INSTRUCTION: Rewrite the listing lines starting at the line that contains "Select the center circle showing 50" and ending with the line that contains "(x=220, y=172)", swapping "option" for "button" and leaving everything else unchanged. Give back only those lines.
'''
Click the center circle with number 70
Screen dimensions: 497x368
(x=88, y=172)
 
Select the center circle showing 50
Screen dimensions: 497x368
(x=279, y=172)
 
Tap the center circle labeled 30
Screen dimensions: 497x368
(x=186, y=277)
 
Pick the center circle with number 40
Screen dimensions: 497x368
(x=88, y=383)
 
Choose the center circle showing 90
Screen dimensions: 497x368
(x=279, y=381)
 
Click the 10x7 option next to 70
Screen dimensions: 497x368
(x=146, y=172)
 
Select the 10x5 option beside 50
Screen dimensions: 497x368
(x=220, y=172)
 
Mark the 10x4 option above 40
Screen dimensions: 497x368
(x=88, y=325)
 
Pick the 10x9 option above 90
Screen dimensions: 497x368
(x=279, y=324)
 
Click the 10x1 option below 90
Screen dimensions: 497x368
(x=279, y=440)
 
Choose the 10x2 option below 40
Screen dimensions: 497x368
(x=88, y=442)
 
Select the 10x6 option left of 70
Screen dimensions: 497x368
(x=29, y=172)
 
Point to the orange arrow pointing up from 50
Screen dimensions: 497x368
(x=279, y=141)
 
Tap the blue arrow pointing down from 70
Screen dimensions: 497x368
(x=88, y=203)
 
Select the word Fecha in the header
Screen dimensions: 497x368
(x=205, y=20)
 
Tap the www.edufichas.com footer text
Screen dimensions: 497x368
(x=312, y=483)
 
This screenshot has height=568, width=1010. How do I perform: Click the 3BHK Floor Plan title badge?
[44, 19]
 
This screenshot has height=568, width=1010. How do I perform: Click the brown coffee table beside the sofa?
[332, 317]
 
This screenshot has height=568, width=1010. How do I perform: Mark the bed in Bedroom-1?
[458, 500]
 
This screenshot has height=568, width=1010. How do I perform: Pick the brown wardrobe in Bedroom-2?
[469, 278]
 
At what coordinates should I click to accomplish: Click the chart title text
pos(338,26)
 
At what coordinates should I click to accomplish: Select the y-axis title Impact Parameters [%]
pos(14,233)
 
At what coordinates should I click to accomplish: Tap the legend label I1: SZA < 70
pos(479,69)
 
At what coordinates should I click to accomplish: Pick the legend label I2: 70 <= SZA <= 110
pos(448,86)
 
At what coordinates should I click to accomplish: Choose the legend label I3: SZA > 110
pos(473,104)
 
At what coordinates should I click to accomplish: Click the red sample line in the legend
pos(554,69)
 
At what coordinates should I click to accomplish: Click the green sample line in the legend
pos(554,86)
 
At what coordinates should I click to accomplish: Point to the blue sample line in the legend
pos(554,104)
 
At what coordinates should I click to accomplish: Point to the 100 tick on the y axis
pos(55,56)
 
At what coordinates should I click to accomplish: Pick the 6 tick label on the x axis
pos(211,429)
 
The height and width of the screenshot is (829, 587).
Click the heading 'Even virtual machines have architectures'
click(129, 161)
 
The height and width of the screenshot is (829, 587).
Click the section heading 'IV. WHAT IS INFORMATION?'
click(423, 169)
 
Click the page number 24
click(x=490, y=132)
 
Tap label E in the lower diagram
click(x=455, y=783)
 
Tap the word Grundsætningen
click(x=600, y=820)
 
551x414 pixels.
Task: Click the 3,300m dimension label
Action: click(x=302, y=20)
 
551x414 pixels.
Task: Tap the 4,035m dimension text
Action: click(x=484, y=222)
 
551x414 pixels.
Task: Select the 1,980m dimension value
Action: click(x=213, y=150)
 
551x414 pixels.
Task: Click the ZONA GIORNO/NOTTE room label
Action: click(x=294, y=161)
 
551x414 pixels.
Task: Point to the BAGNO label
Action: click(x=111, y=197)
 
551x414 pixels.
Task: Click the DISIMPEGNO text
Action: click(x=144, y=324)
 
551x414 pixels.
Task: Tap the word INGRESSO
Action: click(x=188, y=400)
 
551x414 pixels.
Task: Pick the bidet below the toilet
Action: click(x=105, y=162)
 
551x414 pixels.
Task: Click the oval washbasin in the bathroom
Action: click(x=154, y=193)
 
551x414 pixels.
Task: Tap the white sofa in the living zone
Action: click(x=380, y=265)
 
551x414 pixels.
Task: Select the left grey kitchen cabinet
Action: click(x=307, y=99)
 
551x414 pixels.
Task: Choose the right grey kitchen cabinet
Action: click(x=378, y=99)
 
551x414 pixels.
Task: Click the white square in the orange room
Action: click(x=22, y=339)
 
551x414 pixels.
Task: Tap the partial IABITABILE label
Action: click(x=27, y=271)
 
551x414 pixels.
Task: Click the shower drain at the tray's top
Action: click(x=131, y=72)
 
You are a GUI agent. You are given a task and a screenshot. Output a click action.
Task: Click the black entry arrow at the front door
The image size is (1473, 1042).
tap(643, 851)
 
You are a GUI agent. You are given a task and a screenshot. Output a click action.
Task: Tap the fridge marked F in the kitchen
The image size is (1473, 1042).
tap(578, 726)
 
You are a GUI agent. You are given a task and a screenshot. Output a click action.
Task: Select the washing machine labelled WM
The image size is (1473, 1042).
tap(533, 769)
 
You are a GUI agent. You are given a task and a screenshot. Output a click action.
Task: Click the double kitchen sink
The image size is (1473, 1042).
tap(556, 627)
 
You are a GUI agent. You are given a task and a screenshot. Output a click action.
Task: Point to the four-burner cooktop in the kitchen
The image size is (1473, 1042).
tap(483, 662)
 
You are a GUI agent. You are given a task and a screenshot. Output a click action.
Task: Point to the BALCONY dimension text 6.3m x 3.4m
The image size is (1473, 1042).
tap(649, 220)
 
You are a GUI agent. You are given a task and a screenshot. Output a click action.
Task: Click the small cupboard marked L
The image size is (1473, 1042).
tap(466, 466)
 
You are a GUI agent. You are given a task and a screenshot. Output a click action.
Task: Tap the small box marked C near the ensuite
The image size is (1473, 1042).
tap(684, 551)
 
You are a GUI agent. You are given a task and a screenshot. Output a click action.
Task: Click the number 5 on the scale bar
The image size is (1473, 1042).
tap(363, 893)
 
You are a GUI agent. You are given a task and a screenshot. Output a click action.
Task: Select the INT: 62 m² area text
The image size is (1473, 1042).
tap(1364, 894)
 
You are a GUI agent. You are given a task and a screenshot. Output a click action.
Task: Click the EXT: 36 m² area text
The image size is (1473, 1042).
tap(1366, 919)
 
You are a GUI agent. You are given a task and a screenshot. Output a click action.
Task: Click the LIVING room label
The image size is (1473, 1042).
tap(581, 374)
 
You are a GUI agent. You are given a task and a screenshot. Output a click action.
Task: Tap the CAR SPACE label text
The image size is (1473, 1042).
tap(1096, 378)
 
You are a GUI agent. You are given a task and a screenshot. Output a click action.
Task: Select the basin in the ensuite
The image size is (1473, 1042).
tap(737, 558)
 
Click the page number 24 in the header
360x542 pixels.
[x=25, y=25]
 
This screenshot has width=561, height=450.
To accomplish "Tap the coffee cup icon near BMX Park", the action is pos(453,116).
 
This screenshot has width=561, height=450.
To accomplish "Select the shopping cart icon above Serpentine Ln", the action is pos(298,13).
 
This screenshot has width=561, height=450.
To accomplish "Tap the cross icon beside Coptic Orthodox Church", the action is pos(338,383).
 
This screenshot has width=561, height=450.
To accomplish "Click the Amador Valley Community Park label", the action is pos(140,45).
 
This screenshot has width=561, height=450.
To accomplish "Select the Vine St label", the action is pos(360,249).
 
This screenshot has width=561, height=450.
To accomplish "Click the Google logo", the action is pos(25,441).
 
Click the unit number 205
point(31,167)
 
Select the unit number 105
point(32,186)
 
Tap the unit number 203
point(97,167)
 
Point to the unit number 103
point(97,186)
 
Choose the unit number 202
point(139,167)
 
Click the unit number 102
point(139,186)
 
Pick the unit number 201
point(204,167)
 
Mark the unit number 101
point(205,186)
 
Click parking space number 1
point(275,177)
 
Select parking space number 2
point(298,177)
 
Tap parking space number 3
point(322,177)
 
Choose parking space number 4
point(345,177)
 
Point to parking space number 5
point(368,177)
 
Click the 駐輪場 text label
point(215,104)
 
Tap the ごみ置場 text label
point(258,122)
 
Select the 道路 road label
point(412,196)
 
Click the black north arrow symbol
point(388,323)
'''
ANSWER FOR THIS EXERCISE:
Select the center circle showing 50
Screen dimensions: 497x368
(x=279, y=172)
 
Tap the center circle labeled 30
Screen dimensions: 497x368
(x=186, y=277)
 
Pick the center circle with number 40
Screen dimensions: 497x368
(x=88, y=383)
 
Choose the center circle showing 90
Screen dimensions: 497x368
(x=279, y=381)
 
Click the 10x7 button next to 70
Screen dimensions: 497x368
(x=146, y=172)
 
Select the 10x5 button beside 50
Screen dimensions: 497x368
(x=220, y=172)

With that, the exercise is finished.